BertViz is a tool that allows you to interactively visualize and explore attention patterns through multiple views.
Installing BertViz
To use BertViz, you can install it using pip:
!pip install bertviz
Loading a Pre-Trained Model and Tokenizer
First, we load a pre-trained model and tokenizer using the transformers
library:
from transformers import AutoTokenizer, AutoModel, utils
utils.logging.set_verbosity_error() # Suppress standard warnings
model_name = "microsoft/xtremedistil-l12-h384-uncased"
input_text = "The cat sat on the mat"
model = AutoModel.from_pretrained(model_name, output_attentions=True)
tokenizer = AutoTokenizer.from_pretrained(model_name)
Tokenizing Input Text and Running the Model
Next, we tokenize the input text and run the model:
inputs = tokenizer.encode(input_text, return_tensors='pt')
outputs = model(inputs)
attention = outputs[-1]
tokens = tokenizer.convert_ids_to_tokens(inputs[0])

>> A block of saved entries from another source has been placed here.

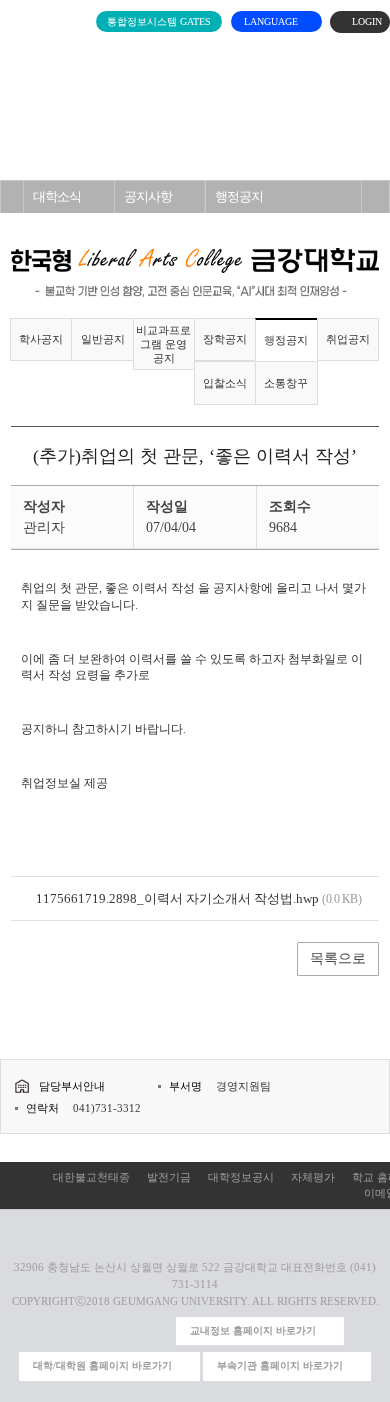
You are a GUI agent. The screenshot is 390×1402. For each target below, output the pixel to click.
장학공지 (225, 339)
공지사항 (148, 197)
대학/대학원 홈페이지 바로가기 (102, 1365)
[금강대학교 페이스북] (124, 1331)
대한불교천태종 (91, 1177)
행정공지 (239, 197)
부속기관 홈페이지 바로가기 (280, 1365)
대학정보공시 (241, 1177)
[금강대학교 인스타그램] (59, 1331)
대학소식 (57, 197)
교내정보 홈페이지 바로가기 (253, 1330)
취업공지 (348, 339)
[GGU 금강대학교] (191, 55)
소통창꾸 (286, 383)
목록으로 (338, 958)
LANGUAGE (272, 21)
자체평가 (313, 1177)
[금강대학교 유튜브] (92, 1331)
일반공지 (103, 339)
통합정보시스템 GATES (159, 21)
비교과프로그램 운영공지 (163, 344)
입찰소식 (225, 383)
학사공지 (41, 339)
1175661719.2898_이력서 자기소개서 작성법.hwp (177, 898)
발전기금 (169, 1177)
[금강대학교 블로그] (156, 1331)
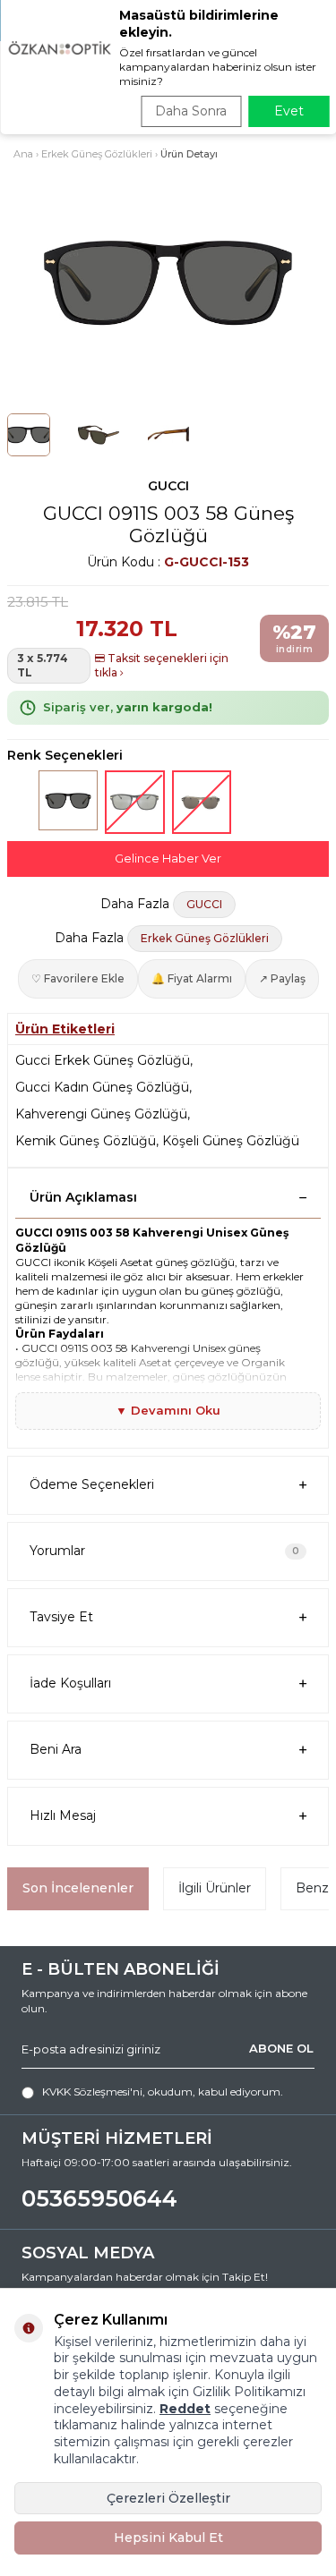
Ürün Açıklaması (83, 1197)
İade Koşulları (70, 1683)
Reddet (185, 2409)
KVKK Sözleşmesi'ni (92, 2091)
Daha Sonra (191, 111)
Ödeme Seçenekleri (92, 1484)
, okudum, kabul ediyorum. (162, 2091)
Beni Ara (56, 1749)
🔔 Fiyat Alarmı (191, 978)
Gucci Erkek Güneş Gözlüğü (102, 1060)
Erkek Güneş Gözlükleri (96, 154)
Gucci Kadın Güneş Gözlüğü (102, 1087)
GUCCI (168, 486)
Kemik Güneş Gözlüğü (85, 1141)
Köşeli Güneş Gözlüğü (230, 1141)
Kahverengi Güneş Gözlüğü (101, 1114)
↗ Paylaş (282, 978)
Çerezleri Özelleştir (168, 2498)
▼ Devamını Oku (168, 1410)
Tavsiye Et (61, 1617)
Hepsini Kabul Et (168, 2537)
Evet (289, 111)
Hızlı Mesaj (63, 1815)
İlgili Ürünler (214, 1888)
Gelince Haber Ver (168, 858)
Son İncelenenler (78, 1888)
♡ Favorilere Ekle (78, 978)
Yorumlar (164, 1551)
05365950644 (99, 2198)
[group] (168, 282)
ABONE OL (281, 2048)
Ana (23, 154)
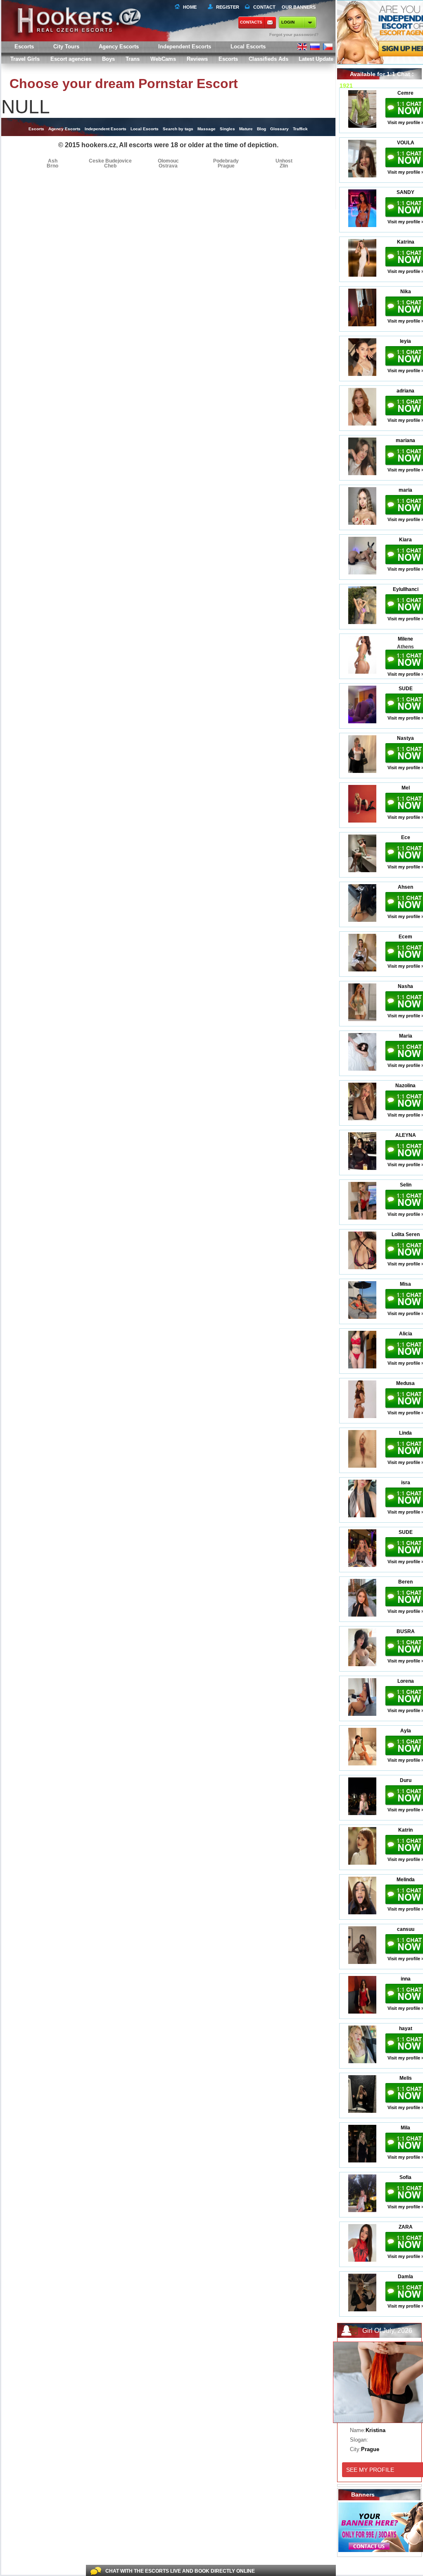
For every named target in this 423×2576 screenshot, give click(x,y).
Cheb (110, 165)
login (288, 22)
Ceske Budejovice (110, 160)
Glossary (279, 129)
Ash (52, 160)
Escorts (228, 59)
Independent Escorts (184, 46)
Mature (246, 129)
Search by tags (178, 129)
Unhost (284, 160)
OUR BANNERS (299, 7)
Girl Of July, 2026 (387, 2330)
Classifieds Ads (268, 59)
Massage (206, 129)
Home (190, 7)
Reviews (197, 59)
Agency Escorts (64, 129)
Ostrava (168, 165)
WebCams (163, 59)
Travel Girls (25, 59)
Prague (226, 165)
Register (226, 7)
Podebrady (226, 160)
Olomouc (168, 160)
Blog (261, 129)
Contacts (251, 22)
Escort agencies (70, 59)
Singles (227, 129)
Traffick (300, 129)
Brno (52, 165)
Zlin (284, 165)
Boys (108, 59)
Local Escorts (248, 46)
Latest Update (316, 59)
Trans (133, 59)
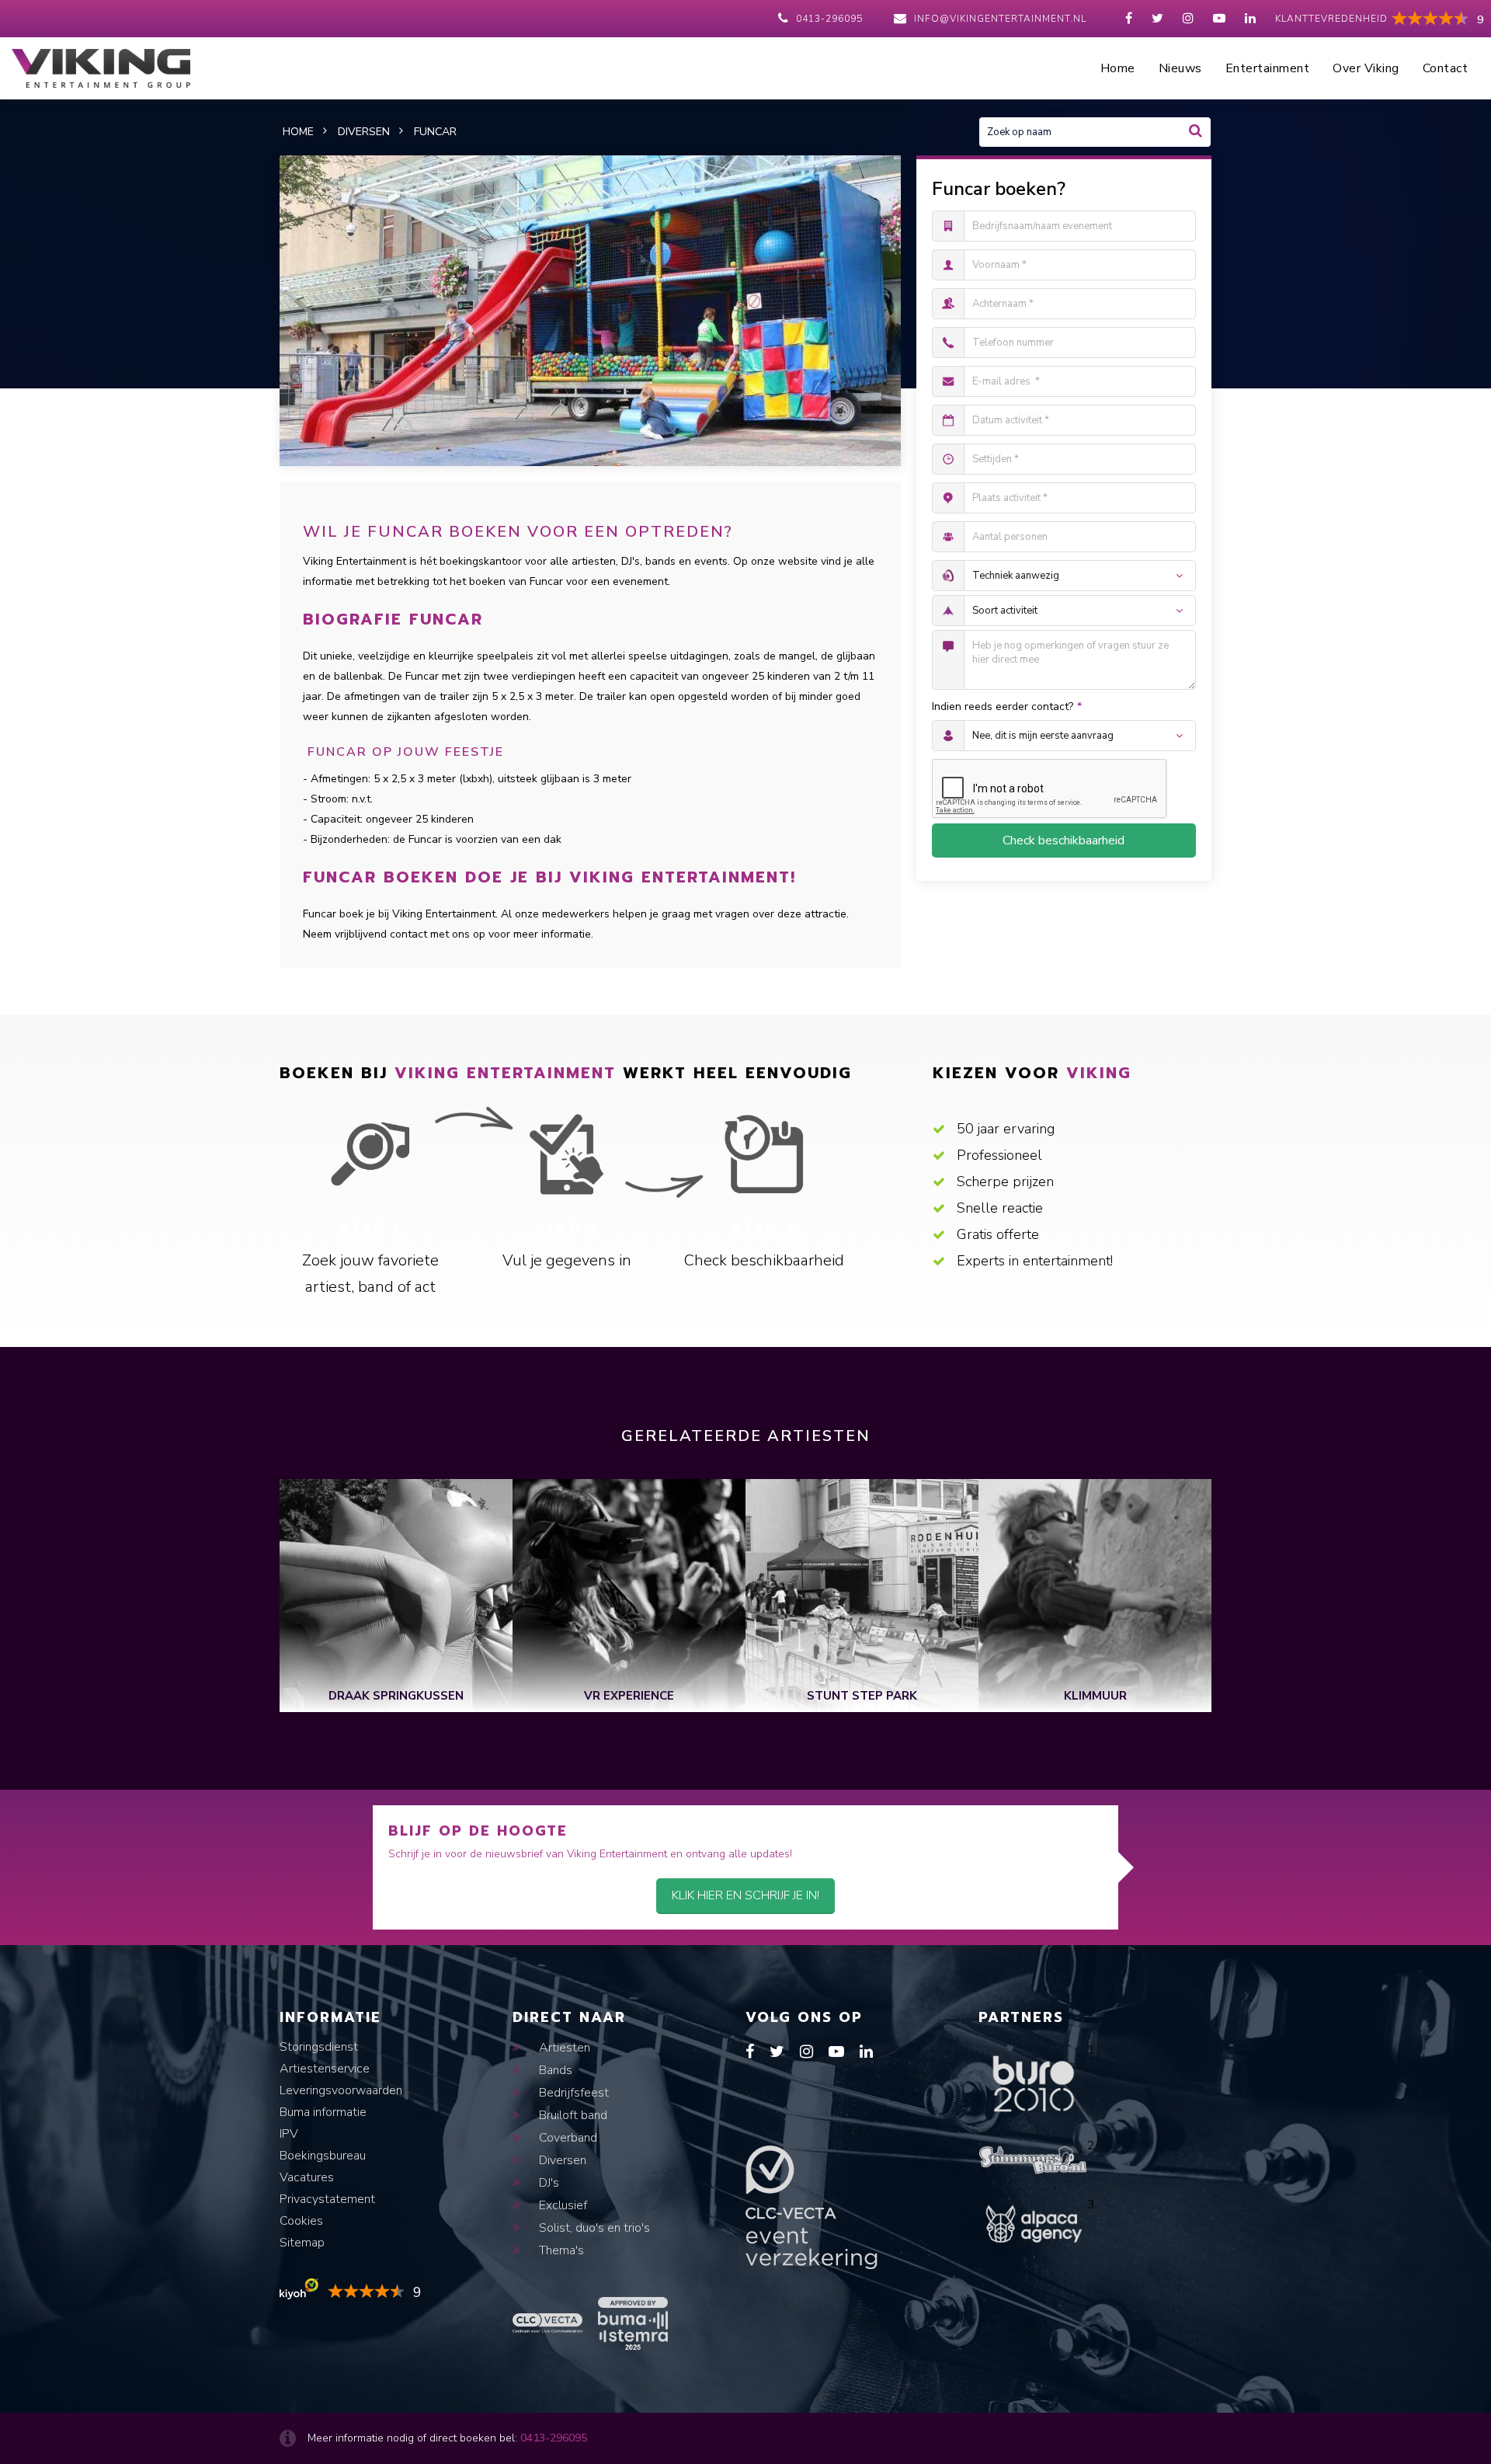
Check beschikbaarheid (1063, 840)
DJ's (547, 2182)
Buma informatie (323, 2112)
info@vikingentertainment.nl (1000, 18)
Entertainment (1267, 68)
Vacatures (307, 2177)
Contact (1445, 68)
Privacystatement (327, 2199)
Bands (554, 2070)
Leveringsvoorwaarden (341, 2090)
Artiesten (563, 2047)
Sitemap (302, 2242)
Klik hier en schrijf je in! (745, 1895)
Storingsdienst (319, 2046)
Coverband (566, 2137)
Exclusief (561, 2205)
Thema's (560, 2250)
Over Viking (1366, 68)
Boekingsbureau (323, 2155)
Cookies (301, 2220)
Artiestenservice (325, 2068)
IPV (289, 2133)
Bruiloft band (571, 2115)
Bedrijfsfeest (572, 2092)
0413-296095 (829, 18)
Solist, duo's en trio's (593, 2227)
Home (1117, 68)
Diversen (561, 2160)
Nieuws (1180, 68)
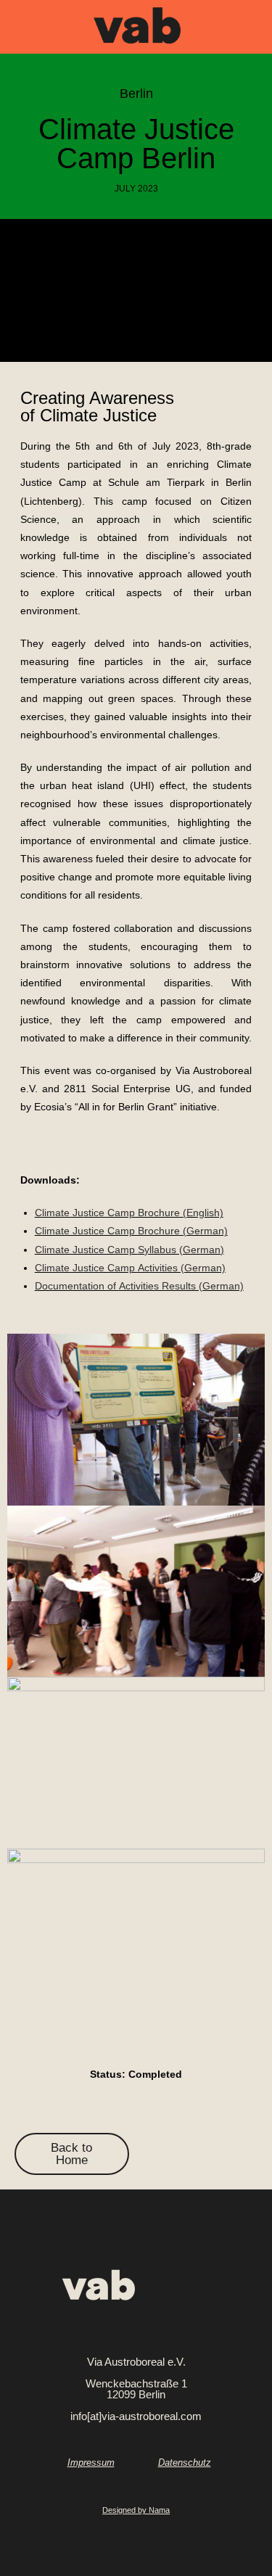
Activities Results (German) (139, 1286)
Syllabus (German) (129, 1249)
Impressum (91, 2462)
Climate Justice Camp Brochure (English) (129, 1212)
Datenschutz (184, 2462)
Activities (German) (130, 1267)
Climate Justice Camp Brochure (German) (131, 1231)
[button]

Visualizing Attention with BertViz
We can now use BertViz to visualize the attention patterns in the model. Here, we display the model view:
from bertviz import model_view, head_view
model_view(attention, tokens)
This will display an interactive visualization of the attention patterns in the model.

Displaying Head View
We can also display the head view:
head_view(attention, tokens)

This will display an interactive visualization of the attention patterns in a specific head.